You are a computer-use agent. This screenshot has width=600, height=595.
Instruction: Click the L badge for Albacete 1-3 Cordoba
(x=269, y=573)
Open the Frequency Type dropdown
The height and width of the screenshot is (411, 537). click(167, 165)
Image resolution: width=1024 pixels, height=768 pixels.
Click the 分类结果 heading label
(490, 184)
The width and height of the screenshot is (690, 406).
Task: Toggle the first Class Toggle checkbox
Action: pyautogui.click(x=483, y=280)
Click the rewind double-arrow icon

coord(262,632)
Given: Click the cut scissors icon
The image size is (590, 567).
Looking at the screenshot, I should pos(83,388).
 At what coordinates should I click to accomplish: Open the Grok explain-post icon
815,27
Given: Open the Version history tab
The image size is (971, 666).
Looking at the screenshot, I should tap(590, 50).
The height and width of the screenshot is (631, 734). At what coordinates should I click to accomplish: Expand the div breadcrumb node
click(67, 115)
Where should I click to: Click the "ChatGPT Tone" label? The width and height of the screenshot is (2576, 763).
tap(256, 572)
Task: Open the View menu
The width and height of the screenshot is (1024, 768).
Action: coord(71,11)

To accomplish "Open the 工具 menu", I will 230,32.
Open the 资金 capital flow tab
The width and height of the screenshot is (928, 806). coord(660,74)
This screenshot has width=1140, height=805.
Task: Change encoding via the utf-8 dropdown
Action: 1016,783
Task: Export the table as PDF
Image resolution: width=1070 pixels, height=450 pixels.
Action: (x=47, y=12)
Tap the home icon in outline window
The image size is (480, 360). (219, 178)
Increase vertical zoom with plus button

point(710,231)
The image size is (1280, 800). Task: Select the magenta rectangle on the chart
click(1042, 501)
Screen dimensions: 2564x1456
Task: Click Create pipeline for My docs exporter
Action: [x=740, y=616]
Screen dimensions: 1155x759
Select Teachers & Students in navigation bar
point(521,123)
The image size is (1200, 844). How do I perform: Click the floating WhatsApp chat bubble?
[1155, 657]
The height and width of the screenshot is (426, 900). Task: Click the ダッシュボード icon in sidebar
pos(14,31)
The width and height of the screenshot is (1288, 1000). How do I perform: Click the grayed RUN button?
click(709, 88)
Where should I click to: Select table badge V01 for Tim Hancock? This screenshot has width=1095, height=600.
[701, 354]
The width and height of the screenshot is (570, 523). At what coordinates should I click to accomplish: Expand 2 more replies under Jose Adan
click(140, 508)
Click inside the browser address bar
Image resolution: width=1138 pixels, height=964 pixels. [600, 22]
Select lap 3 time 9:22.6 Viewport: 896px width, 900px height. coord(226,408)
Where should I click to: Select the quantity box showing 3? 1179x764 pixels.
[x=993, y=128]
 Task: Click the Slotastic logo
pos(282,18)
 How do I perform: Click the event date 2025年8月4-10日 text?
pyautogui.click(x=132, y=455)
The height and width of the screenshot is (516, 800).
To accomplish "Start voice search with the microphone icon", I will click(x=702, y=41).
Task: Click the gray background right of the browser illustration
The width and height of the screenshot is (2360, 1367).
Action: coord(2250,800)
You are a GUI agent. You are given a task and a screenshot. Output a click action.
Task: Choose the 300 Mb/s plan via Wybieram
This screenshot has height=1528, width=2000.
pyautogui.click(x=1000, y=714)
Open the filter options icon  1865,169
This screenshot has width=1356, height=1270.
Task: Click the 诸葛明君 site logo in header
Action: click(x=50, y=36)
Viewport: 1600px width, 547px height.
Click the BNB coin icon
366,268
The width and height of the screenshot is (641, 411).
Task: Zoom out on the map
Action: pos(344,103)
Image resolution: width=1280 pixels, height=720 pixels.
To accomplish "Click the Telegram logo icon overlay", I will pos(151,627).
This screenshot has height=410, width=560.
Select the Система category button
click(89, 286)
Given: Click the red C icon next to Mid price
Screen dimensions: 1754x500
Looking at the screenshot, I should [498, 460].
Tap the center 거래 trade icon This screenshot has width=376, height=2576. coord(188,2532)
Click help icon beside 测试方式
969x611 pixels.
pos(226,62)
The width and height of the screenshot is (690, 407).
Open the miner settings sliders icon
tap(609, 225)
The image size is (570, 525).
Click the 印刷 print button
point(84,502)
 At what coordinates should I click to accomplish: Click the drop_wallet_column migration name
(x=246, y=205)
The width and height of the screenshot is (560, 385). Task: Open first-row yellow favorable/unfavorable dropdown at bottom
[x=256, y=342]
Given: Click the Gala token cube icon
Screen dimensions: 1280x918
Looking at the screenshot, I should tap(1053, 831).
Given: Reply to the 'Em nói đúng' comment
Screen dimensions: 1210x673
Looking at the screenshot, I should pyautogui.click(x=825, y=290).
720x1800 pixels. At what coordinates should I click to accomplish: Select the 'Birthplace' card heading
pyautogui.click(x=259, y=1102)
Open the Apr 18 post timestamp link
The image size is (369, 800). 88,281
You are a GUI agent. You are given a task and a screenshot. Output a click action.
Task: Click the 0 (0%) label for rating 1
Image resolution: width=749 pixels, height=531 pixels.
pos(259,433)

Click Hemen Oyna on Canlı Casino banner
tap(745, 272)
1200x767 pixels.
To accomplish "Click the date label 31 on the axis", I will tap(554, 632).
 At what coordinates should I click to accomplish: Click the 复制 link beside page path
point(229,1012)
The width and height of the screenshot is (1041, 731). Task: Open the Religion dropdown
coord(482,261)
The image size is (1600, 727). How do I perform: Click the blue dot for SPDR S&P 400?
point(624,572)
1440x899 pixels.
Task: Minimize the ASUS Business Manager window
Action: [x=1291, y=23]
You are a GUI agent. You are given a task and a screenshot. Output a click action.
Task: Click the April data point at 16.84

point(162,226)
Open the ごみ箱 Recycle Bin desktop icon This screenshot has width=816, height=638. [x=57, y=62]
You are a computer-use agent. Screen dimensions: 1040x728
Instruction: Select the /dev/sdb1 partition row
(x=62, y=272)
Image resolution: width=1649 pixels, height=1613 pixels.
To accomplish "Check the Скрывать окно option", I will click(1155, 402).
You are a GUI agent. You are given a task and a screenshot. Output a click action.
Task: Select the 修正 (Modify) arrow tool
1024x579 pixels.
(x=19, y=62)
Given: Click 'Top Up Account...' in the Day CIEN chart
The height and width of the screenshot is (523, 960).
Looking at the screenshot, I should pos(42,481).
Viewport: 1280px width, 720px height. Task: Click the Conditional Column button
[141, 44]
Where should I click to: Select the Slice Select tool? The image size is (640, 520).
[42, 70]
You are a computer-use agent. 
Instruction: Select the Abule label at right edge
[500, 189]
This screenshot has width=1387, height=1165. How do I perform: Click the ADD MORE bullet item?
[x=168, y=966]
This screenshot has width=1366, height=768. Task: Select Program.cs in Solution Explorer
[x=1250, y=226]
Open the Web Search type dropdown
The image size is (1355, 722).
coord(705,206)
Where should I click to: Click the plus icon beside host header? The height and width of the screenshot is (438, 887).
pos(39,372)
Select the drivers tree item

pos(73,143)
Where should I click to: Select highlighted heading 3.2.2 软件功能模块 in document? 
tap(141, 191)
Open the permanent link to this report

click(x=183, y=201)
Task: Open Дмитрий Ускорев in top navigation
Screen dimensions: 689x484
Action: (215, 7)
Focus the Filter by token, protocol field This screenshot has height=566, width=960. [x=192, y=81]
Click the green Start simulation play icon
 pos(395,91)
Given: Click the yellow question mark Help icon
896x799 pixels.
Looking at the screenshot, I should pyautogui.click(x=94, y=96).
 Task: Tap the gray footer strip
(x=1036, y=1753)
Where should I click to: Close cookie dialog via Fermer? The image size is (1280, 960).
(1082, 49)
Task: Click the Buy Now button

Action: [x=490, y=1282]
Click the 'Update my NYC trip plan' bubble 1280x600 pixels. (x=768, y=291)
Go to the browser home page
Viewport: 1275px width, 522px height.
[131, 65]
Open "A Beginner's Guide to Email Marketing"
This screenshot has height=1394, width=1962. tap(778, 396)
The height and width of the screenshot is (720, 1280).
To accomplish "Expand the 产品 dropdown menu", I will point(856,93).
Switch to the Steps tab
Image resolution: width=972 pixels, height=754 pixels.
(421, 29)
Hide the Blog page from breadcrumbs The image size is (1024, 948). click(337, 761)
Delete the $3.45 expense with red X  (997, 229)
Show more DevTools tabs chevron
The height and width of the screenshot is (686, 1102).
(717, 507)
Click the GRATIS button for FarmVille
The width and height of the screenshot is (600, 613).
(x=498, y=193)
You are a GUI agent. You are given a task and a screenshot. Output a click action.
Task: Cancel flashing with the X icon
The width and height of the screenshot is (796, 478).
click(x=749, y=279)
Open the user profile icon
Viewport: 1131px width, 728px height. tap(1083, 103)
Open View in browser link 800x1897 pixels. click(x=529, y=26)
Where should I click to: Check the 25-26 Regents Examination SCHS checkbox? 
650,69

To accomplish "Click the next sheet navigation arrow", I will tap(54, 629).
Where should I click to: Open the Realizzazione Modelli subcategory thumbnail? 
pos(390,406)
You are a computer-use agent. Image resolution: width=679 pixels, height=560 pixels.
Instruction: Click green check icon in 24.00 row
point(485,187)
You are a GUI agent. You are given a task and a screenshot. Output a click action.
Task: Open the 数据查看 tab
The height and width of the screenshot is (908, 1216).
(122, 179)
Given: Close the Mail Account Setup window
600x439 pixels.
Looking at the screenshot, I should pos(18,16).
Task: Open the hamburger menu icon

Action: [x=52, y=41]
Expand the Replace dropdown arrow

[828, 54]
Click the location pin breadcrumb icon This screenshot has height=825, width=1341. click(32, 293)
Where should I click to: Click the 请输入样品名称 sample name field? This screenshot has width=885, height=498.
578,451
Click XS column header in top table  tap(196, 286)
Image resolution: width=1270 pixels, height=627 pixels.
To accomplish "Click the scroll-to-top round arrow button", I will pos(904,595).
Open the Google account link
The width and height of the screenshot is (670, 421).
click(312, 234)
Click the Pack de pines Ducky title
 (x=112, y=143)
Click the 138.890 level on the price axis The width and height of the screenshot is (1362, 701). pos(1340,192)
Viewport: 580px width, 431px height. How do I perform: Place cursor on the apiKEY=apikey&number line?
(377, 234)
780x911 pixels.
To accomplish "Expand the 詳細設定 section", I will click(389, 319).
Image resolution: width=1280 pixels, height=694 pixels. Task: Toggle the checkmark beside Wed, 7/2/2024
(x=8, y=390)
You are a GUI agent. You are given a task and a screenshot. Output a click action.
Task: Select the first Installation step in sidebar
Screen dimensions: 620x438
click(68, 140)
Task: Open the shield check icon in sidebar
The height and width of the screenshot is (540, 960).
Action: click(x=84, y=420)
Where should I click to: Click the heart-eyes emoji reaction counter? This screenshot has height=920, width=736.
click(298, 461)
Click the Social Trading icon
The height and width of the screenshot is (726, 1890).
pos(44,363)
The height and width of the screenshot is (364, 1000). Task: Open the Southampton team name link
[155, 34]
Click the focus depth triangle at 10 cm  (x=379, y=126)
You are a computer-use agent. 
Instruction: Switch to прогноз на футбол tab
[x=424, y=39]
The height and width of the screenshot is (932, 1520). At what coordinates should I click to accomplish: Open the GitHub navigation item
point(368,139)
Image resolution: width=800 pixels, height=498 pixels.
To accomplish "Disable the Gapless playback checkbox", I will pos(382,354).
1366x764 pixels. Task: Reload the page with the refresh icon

# ACTION ITEM
Could you set down, word for word, only the lines above from the line with "Hide the Blog" to the line with "Click the location", including both?

# WORKED SOLUTION
Hide the Blog page from breadcrumbs The image size is (1024, 948). click(337, 761)
Delete the $3.45 expense with red X  (997, 229)
Show more DevTools tabs chevron
The height and width of the screenshot is (686, 1102).
(717, 507)
Click the GRATIS button for FarmVille
The width and height of the screenshot is (600, 613).
(x=498, y=193)
You are a GUI agent. You are given a task and a screenshot. Output a click action.
Task: Cancel flashing with the X icon
The width and height of the screenshot is (796, 478).
click(x=749, y=279)
Open the user profile icon
Viewport: 1131px width, 728px height. tap(1083, 103)
Open View in browser link 800x1897 pixels. click(x=529, y=26)
Where should I click to: Check the 25-26 Regents Examination SCHS checkbox? 
650,69

To accomplish "Click the next sheet navigation arrow", I will tap(54, 629).
Where should I click to: Open the Realizzazione Modelli subcategory thumbnail? 
pos(390,406)
You are a computer-use agent. Image resolution: width=679 pixels, height=560 pixels.
Instruction: Click green check icon in 24.00 row
point(485,187)
You are a GUI agent. You are given a task and a screenshot. Output a click action.
Task: Open the 数据查看 tab
The height and width of the screenshot is (908, 1216).
(122, 179)
Given: Close the Mail Account Setup window
600x439 pixels.
Looking at the screenshot, I should pos(18,16).
Task: Open the hamburger menu icon

Action: [x=52, y=41]
Expand the Replace dropdown arrow

[828, 54]
Click the location pin breadcrumb icon This screenshot has height=825, width=1341. click(32, 293)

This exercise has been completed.